Market seems content with its supply
Despite the many factors that surround the oil market, it seems nobody is able to guess its shortterm direction and price level. Even though the American government has decided to cancel its oil wavier, impose embargo on Iranian oil, and stop Iran from exporting even a drop of its oil, and impose embargo on Venezuelan oil export to the minimum of less than 900,000 barrels per day as well as the continuation of OPEC Plus to stick to its agreement of reducing its oil production by 1.2 million barrels, the oil price still remains at $70 per barrel with no sign of any immediate increase or further decrease.
It seems the oil market is balanced and is not in need of any adjustment as long as USA shale is pouring. Its volume is increasing by the day to reach more than 1.6 million barrels. USA is bound to remain the top oil producer for years to come and reach more than 20 million barrels in the next few years. The current level of oil price and the level of production seems to satisfy the current USA administration so far considering the absence of any “tweets” nowadays. OPEC Plus seems open to any increase in their production and will continue sticking to their agreed reduction volume.
Saudi Aramco does not seem to be able to increase their export and will remain below seven million barrels in the current and coming months. Their domestic demands call for more than 4.5 million barrels of equivalent oil until the end of September.
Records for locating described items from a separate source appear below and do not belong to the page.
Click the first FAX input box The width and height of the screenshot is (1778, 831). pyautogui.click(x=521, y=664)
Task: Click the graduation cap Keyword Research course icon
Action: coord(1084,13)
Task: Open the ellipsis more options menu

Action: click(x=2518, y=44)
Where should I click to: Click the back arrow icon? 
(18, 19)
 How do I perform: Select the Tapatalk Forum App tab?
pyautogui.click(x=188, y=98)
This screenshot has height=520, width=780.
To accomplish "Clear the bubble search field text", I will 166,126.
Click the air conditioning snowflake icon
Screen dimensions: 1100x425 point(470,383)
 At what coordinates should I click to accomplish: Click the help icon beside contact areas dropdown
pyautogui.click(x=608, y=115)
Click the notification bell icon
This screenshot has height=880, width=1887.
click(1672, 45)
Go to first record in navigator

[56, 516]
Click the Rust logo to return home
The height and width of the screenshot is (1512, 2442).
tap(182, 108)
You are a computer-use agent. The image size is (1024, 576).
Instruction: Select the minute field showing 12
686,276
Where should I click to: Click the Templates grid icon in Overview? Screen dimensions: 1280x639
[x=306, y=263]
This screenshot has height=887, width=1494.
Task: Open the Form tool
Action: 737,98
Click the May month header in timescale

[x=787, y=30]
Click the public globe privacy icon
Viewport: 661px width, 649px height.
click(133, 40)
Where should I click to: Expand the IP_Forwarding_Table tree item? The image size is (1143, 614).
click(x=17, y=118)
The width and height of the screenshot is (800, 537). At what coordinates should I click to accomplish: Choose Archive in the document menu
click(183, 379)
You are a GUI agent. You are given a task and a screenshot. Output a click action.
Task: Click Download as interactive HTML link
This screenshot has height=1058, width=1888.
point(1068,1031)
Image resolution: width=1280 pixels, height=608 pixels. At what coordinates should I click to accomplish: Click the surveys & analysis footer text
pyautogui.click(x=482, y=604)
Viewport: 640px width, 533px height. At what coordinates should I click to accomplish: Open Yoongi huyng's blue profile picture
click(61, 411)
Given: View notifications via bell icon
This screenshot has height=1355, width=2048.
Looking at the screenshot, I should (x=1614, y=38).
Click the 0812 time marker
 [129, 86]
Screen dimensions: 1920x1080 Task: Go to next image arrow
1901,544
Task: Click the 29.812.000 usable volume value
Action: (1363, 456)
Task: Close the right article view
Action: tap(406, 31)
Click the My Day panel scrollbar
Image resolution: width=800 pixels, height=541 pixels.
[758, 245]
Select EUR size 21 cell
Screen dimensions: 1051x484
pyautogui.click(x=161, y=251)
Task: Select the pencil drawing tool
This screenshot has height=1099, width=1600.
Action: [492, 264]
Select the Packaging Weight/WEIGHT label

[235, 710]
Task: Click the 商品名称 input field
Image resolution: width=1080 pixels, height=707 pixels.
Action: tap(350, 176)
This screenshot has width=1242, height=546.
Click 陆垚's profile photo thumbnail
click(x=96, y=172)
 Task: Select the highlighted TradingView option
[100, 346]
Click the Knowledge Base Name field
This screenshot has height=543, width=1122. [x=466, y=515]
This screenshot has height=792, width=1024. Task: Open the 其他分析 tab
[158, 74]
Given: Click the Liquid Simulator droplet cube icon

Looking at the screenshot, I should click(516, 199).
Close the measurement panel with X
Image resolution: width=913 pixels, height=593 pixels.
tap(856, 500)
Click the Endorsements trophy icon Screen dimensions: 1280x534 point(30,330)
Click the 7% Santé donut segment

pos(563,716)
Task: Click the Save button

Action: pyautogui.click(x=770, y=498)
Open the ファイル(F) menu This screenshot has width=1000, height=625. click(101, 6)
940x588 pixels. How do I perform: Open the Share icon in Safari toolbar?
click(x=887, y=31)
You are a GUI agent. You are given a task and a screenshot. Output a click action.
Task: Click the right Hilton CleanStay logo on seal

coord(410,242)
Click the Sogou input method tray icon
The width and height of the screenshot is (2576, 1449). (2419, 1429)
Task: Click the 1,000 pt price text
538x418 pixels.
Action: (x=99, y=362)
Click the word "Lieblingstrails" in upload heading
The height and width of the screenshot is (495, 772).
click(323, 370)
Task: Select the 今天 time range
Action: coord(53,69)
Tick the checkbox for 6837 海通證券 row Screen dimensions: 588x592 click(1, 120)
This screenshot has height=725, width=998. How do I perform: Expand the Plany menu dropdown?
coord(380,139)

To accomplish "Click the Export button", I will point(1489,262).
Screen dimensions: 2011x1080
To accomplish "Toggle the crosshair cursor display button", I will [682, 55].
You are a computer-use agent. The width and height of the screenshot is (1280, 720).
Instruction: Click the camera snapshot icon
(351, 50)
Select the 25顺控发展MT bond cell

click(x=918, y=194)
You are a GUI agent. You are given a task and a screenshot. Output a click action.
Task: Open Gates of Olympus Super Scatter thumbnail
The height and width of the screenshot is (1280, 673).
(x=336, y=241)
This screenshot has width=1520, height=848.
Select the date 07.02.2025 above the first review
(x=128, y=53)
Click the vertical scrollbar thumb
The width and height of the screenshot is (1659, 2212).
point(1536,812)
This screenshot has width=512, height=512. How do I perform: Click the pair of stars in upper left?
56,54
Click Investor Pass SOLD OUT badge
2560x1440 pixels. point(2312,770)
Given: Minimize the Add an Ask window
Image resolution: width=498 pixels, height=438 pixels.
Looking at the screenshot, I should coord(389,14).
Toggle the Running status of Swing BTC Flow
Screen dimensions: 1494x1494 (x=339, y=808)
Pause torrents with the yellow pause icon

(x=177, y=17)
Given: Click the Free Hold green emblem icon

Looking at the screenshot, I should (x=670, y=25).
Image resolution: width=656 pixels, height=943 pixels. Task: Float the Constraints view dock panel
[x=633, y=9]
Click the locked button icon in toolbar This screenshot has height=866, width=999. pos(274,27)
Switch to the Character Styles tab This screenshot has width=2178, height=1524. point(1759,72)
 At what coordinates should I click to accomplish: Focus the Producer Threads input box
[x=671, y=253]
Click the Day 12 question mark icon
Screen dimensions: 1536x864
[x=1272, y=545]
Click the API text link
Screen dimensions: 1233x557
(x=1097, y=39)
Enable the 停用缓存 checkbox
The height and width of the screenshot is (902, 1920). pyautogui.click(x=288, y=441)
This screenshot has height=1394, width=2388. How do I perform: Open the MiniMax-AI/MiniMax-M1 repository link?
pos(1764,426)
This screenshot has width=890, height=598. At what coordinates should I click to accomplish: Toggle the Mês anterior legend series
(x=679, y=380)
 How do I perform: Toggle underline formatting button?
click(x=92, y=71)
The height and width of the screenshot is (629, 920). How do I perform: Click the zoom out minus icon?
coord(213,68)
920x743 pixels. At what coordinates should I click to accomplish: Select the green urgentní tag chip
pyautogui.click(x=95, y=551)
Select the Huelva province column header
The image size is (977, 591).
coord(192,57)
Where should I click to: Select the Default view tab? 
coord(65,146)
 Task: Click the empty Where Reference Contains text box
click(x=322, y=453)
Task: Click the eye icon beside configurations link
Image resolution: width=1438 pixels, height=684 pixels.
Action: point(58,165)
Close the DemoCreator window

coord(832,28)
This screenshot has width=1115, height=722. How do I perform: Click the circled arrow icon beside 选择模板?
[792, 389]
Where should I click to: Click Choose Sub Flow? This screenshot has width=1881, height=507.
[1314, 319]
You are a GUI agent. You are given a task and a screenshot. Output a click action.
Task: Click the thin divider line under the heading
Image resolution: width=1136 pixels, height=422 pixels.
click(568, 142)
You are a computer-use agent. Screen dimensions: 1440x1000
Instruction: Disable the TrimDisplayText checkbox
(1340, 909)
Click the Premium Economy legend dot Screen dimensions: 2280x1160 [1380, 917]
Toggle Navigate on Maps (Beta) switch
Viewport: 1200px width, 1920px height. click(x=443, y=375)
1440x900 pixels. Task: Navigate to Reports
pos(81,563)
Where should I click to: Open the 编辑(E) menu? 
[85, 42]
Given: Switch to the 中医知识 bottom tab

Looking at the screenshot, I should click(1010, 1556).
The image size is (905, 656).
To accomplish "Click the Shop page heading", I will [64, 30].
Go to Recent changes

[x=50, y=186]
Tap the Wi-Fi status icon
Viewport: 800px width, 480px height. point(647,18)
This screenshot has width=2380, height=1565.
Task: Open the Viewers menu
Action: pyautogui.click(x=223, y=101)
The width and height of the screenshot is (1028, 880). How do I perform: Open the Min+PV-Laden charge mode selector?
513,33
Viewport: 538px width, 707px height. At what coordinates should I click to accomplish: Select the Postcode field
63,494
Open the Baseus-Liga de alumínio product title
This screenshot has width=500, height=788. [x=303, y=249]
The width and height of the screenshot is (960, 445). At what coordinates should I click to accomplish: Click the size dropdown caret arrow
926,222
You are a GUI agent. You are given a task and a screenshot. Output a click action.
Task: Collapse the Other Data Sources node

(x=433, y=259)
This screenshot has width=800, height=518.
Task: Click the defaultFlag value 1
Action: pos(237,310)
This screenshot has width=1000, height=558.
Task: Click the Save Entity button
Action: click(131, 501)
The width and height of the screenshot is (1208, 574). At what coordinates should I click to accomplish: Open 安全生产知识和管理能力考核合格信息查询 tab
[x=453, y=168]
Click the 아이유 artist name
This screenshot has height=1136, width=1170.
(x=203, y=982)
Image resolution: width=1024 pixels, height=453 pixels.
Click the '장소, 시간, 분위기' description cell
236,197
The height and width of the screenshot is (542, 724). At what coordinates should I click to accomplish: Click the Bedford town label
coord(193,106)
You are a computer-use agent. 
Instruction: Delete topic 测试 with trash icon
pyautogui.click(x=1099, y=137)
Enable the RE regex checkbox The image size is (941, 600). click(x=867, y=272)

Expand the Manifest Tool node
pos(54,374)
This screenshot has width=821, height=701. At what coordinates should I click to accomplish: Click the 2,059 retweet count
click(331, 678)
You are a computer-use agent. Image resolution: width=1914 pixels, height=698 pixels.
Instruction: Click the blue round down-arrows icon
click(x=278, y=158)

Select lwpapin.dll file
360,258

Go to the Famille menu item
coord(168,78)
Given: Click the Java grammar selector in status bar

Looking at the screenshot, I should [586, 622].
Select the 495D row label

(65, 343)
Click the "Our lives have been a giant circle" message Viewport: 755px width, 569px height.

It is not known for how long the oil embargo on Iran will last and if all eight countries will stick to it.
Hence, the current situation is not settling, and will most likely not remain quiet for long especially if the current trade dispute remains unsettled between China and America, which could lead to weakening of the trade activities and less demand on oil. Accordingly, no decision can be taken so quickly but probably the overall oil situation will become clearer in the next few months. Today, the market seems content with its supply, and the demand volumes seems to be balanced without the need for any action to be taken. However, predicting the future oil prices for the rest of the year is still anybody’s guess.